Sollte sich die Lage für die Zivilbevölkerung weiter zuspitzen, könnte dies eine neue Migrationsdynamik erzeugen. Viele Jemeniten würden dann nicht mehr davor zurückschrecken, den Golf von Aden zu überqueren und dann, wie Eritreer und Sudanesen, über das Mittelmeer nach Europa zu gelangen. Nach einem Europa, das schon nicht in der Lage war, die Aufnahme der syrischen Flüchtlingen unter humanen Bedingungen zu gestalten. Aber auch die Golfstaaten, deren Grenzen zum Jemen jetzt schon durchlässig sind, könnten einen verstärkten Migrationsdruck nicht bewältigen.

All dies sind allerdings Herausforderungen, die noch relativ leicht zu verkraften sind, wenn man an die Entwicklungen denkt, die auf mittlere Sicht drohen. Allein schon das Versiegen der Grundwasserressourcen um die Hauptstadt Sanaa könnte in den nächsten zehn Jahren eine riesige Wanderungsbewegung auslösen. Mit heute unermesslichen Folgen – und Kosten für die Umsiedlung von 3 Millionen Einwohnern einer Stadt, die auf 2300 Metern Meereshöhe liegt und schwerlich mittels Wasserentsalzungsanlagen versorgt werden kann. Und das gilt in ähnlicher Weise für Taizz.

Das Anwachsen der jemenitischen Bevölkerung – die sich nach Schätzungen alle 20 Jahre verdoppeln wird – und der Klimawandel mit seinen Auswirkungen auf die Niederschlagsmenge und damit die Landwirtschaft werden die Lage zusätzlich verschärfen. Aber der Krieg erschwert alle Reaktionen auf diese Herausforderungen für Mensch und Umwelt – wie etwa Investitionen zum Aufbau einer Industrie an der Küste. Dabei haben Ingenieure des Baukonzerns der Saudi Binladin Group noch Ende der 2000er Jahre den Bau neuer Städte geplant – und sogar eine Brücke nach Dschibuti jenseits der Meerenge Bab al-Mandab, die an ihrer schmalsten Stelle nur 23 Kilometer breit ist.

Der 2015 begonnene Krieg ist auch unabhängig von den direkten finan­ziel­len Verlusten und dem Leid der Menschen für die Saudis und die verbündeten Golfmonarchien eine schwere Fehlkalkulation. Denn der Krieg im Nachbarland zerstört einen potenziellen Markt, den sie brauchen können, wenn sie ihre Volkswirtschaften weiterhin diversifizieren und vom Erdöl unabhängiger machen wollen. Deshalb ist der Jemen keine unbedeutende Randzone, sondern das Feld für Experimente, die Düsteres ahnen lassen.

Ohne eine langfristige Vision ist der Kollaps des Jemen unvermeidlich, mit gravierenden Folgen für die Welt.
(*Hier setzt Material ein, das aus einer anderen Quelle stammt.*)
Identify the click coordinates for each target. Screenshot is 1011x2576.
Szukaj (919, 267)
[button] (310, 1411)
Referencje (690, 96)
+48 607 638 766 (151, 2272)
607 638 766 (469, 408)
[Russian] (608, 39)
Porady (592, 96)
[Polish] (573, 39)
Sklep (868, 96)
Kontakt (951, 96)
Vor allem aber für eine Bevölkerung, die so lange ihre Fähigkeit demonstriert hat, Kriegszeiten zu überstehen, Konflikte beizulegen, ihre Wasserressourcen zu teilen und Ungleichheiten zu mindern.

1 Helen Lackner, „Yemen in Crisis. Autocracy, Neo-Liberalism and the Disintegration of a State“, London (Saqi) 2017. Siehe auch: Laurent Bonnefoy, „Strippenzieher im Jemenkrieg“, Le Monde diplomatique, März 2016.

2 Vgl. Tony Fortin und Warda Mohamed, „Comment la France participe à la guerre contre le Yémen“, Orient XXI, 12. September 2017, orientxxi.info.

3 Ghassan Salamé, „Les dilemmes d’un pays trop bien ­situé“, in: Rémy Leveau, Franck Mermier und Udo Stein- bach (Hg.), „Le Yémen contemporain“, Paris (Kar­tha­la) 1999.

4 Sebastien Sons und Toby Matthiesen, „The Yemen war in Saudi media“, Muftah, 20. Juli 2016, muftah.org.

5 Almasdaronline.com, Arabisch, Sanaa, 3. August 2016.

6 Seit dem 26. November können wieder UN-Hilfslieferungen über den Hafen Hodeida und den Flughafen von Sanaa nach Jemen gelangen.

Aus dem Französischen von Christian Siepmann

Laurent Bonnefoy ist Politologe und forscht am Centre de recherches internationales (CERI) von ­Sciences Po in Paris.